Since the 2008 stock market crash, banks have been supported by governments through Quantitative easing. Quantitative easing, or QE, is the introduction of new money to the market through the central bank (in the US, that central bank is the Federal Reserve) and by keeping interest rates artificially low. Despite QE’s success at preventing more dire consequences from the 2008 crisis, signs in the market indicate that things might be changing soon and for the worse.

The Brexit vote caused some turmoil in the market and banks like Credit Suisse, Deutsche Bank and the Royal Bank of Scotland (RBS) saw their stock prices tumble and recover over the past 3 months.

The Guardian’s Larry Elliott points out: “Markets have been supported for some time by low-interest rates, stimulus measures from central banks including quantitative easing, and hopes of economic recovery. But with the Federal Reserve raising rates and the Bank of England expected to follow suit, that prop is being removed.” According to a source from a major investment bank that CNBC spoke with, these market changes mean that banks are preparing for the worst. “This could mean triggering Article 50, referendum in other European nations leading to a break-up of the euro or sterling hitting below $1.20 or lower. The banks are ready for anything now,” the source said.
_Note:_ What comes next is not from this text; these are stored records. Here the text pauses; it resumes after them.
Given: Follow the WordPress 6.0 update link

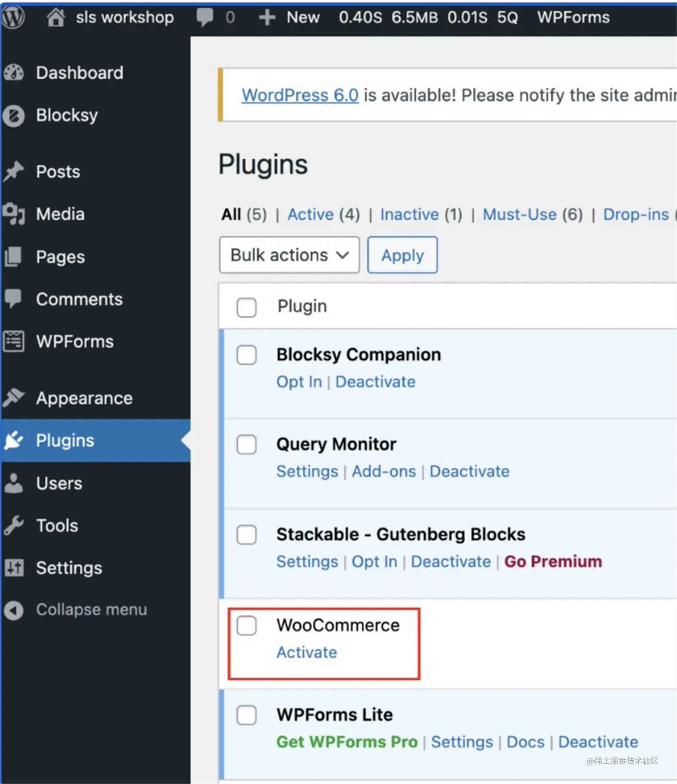Looking at the screenshot, I should point(300,95).
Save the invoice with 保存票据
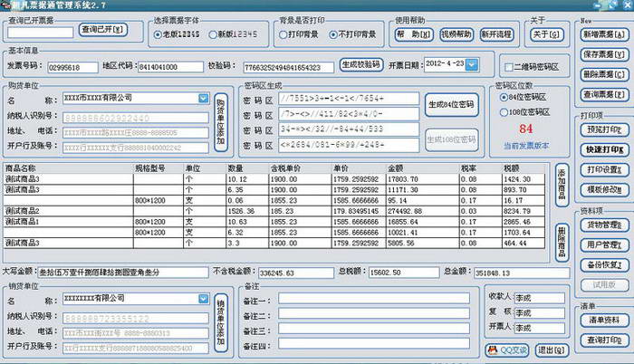Image resolution: width=634 pixels, height=364 pixels. [600, 55]
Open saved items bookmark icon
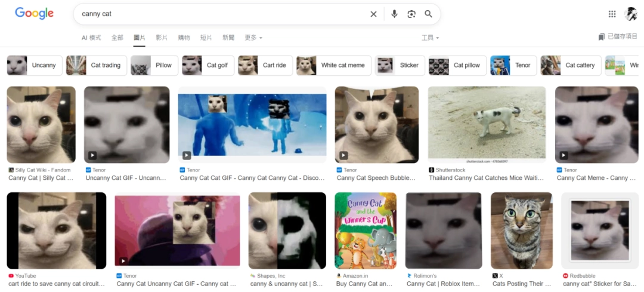 602,37
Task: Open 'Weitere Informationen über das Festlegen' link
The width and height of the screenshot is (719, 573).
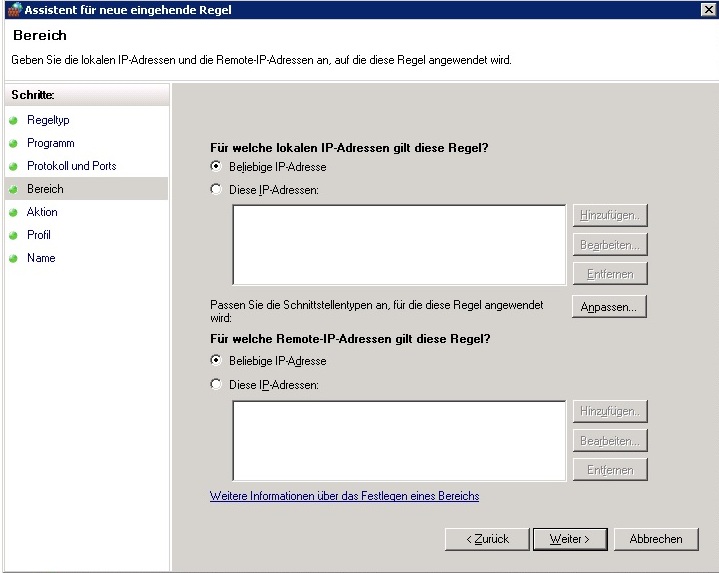Action: click(344, 496)
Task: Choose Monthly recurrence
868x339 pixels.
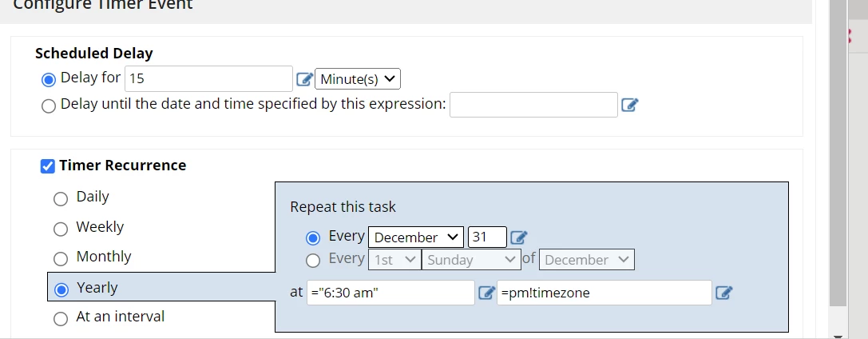Action: (x=61, y=259)
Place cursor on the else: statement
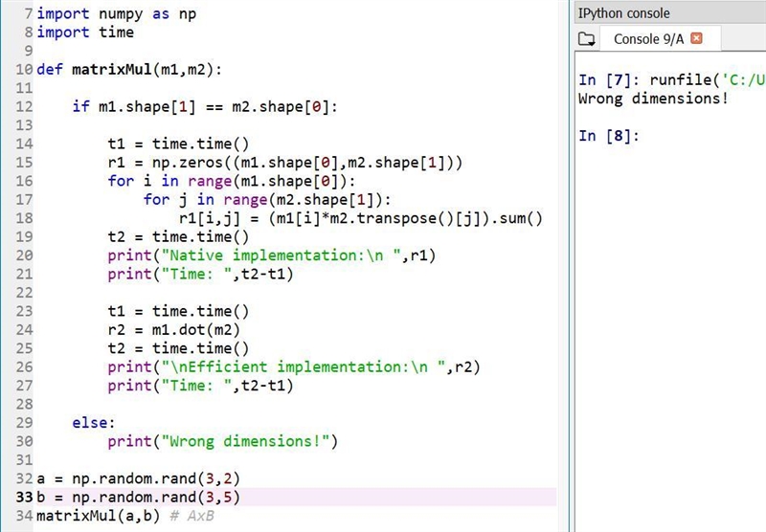Image resolution: width=766 pixels, height=532 pixels. pyautogui.click(x=94, y=423)
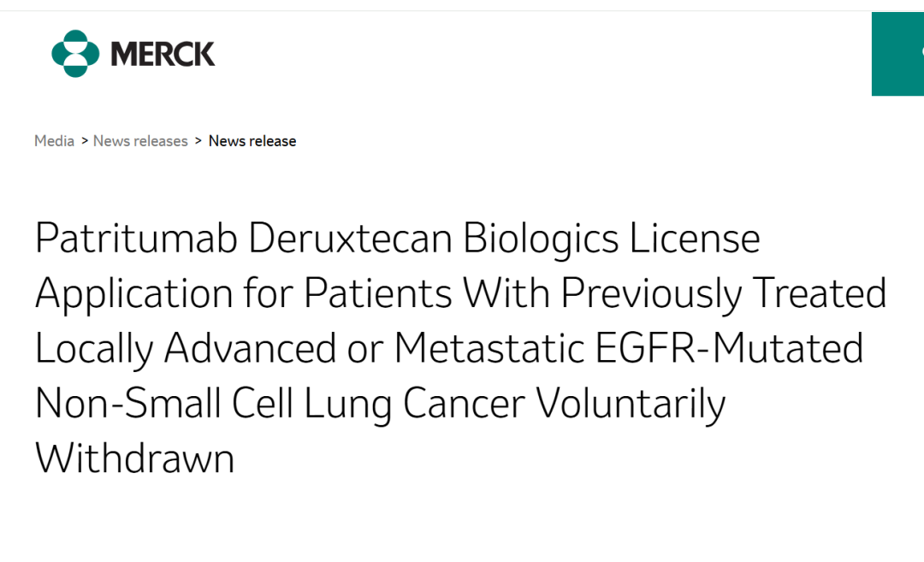Click the word Locally in the headline
Screen dimensions: 924x562
click(x=94, y=349)
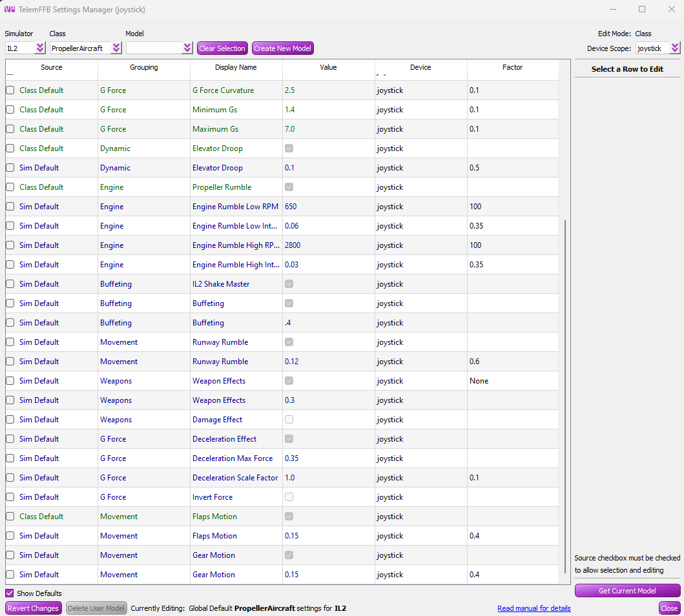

With uncertain times ahead, the Royal Bank of Scotland urged its investors towards bonds, writing in January: Sell everything except high quality bonds. This is about return of capital, not return on capital. In a crowded hall, exit doors are small.

These dire predictions are not without founding. Economist Andy Xie warned in an interview with MarketWatch the following:

“China’s trajectory…resembles the one that led to the Great Depression, when the expansion of credit, loose monetary policy and a widespread belief that asset prices would never fall contributed to rampant speculation that ended with a crippling market crash.”
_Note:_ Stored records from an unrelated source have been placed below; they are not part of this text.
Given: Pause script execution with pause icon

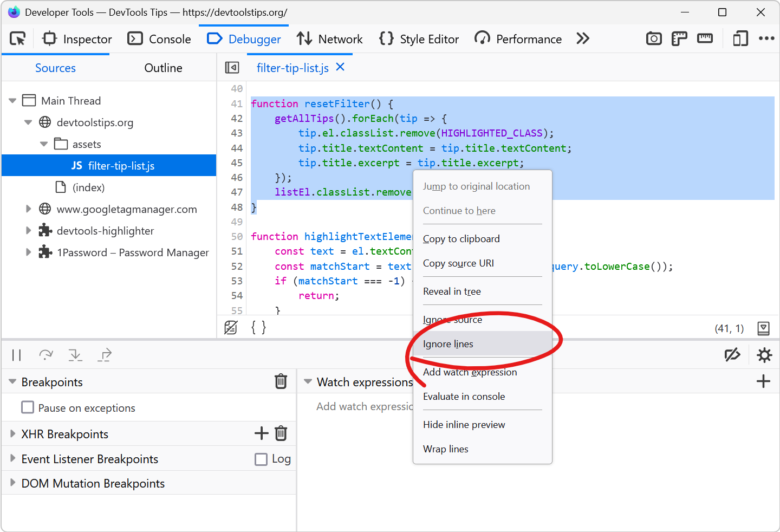Looking at the screenshot, I should [x=17, y=355].
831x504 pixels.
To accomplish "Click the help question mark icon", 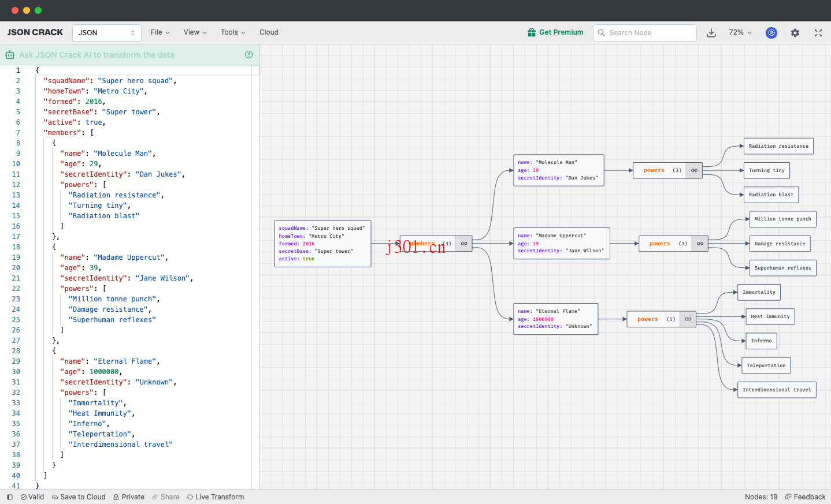I will pyautogui.click(x=248, y=54).
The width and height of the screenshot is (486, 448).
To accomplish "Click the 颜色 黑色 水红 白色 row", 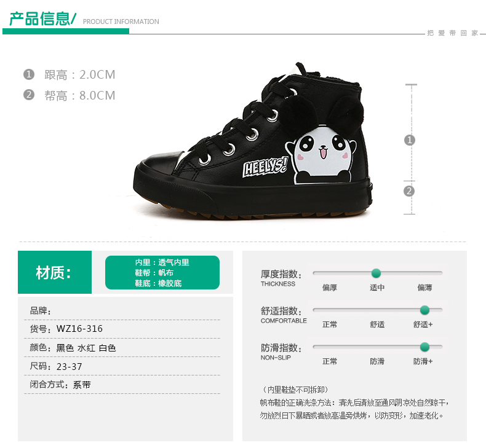I will (x=122, y=348).

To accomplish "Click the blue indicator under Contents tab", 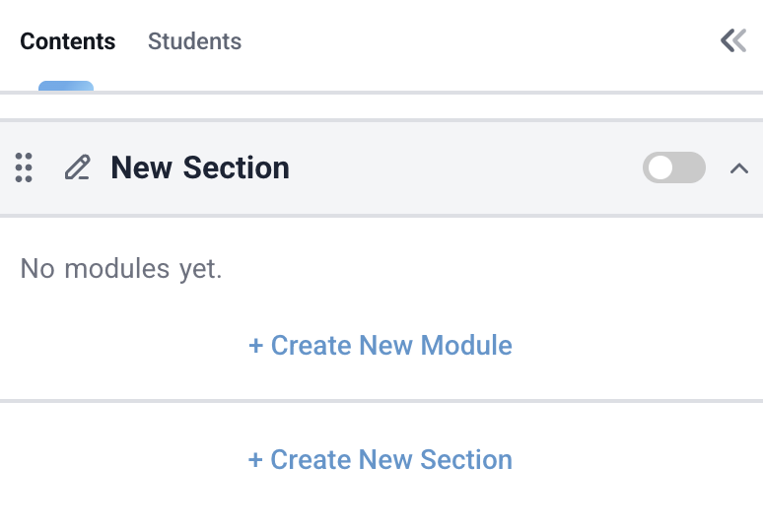I will (x=66, y=87).
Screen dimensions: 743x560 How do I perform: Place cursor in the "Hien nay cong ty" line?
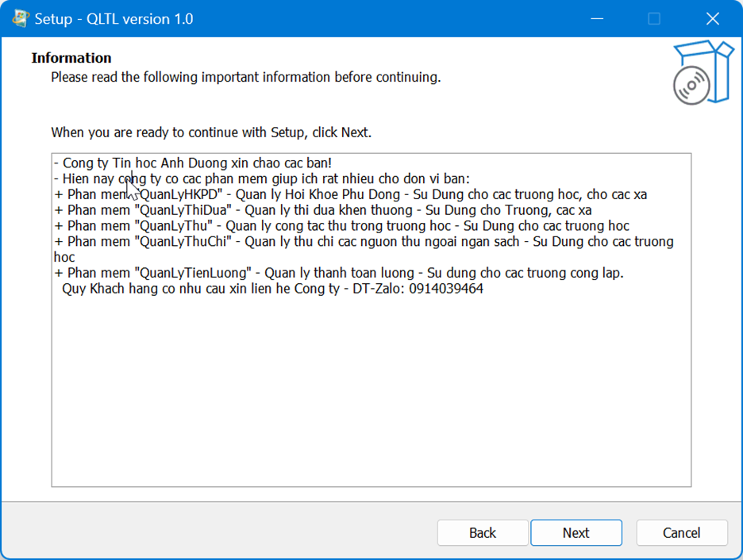270,178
With all of this financial uncertainty, it is possible that we will feel the effects in the US even if most of the unrest is contained overseas. Banks are preparing for an “economic nuclear winter” in Europe and if the economy plummets as much as anticipated, we believe that this will affect the US economy which may impact New York City’s real estate market.
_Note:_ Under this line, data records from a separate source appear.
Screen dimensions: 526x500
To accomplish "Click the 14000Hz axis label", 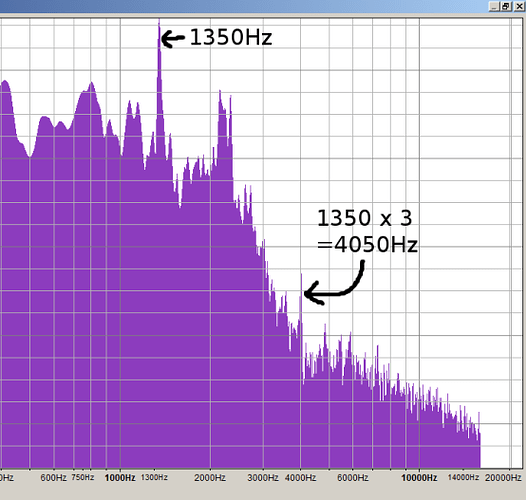I will click(463, 477).
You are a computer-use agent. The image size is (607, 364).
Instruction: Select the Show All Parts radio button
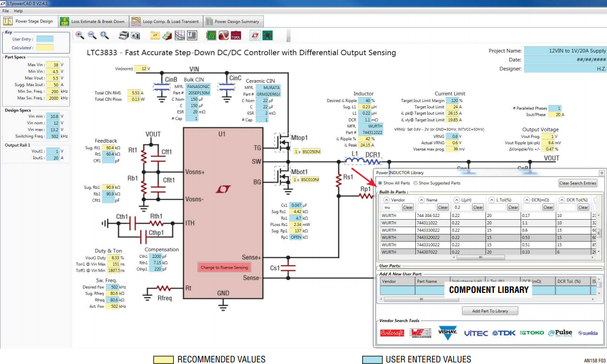click(380, 183)
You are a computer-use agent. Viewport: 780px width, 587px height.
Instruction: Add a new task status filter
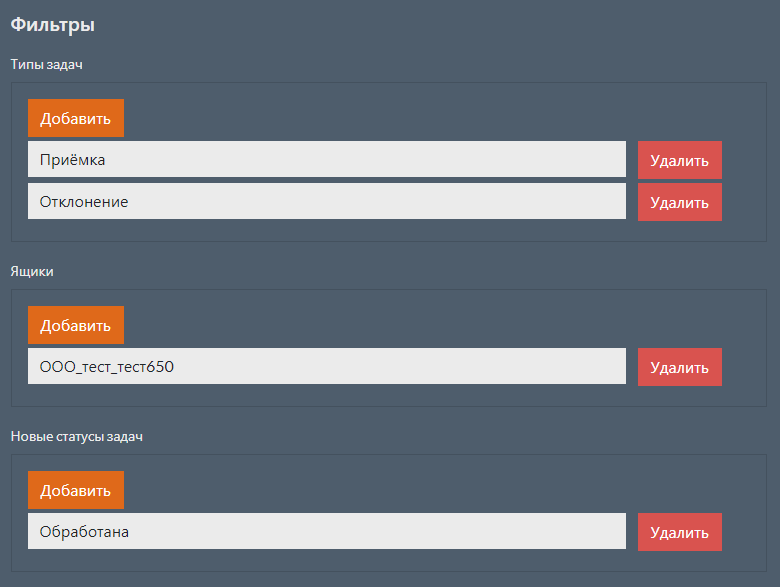(x=76, y=490)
It is likely that banks in the US will tighten their lending practices which would make buying a home and securing a mortgage more challenging.

If you are considering buying a home, it would be a smart financial move to make that purchase sooner rather than later. In doing so, you would be able to cash in on the very low interest rates and a reasonable process to get a mortgage. If the financial “nuclear winter” does affect the US, banks will tighten lending and we may witness an increase of foreign investment in the US as European and other investors will move their money to the US. If this plays out, the influx of foreign money may potentially lead to the purchasing of properties in NYC. This will mostly likely make it more difficult to buy a home. Yet, there is a third possibility for New Yorkers wanting to buy a home. A nuclear winter here in the US could lead to a recession and job loss, which can turn into a situation where many homeowners will default on their mortgages. Keep in mind it may or may not be at the same levels as in 2008. But, it could add more foreclosed homes to the market where bargains can be found if there are not too many interested buyers driving up the price. No one knows how this will play out, but one thing for sure is that economic instability continues to strongly persist since the 2008 financial crisis and possibly before. Learning to adjust to mitigate loses as a means to create wealth is the key surviving this era of economic uncertainty.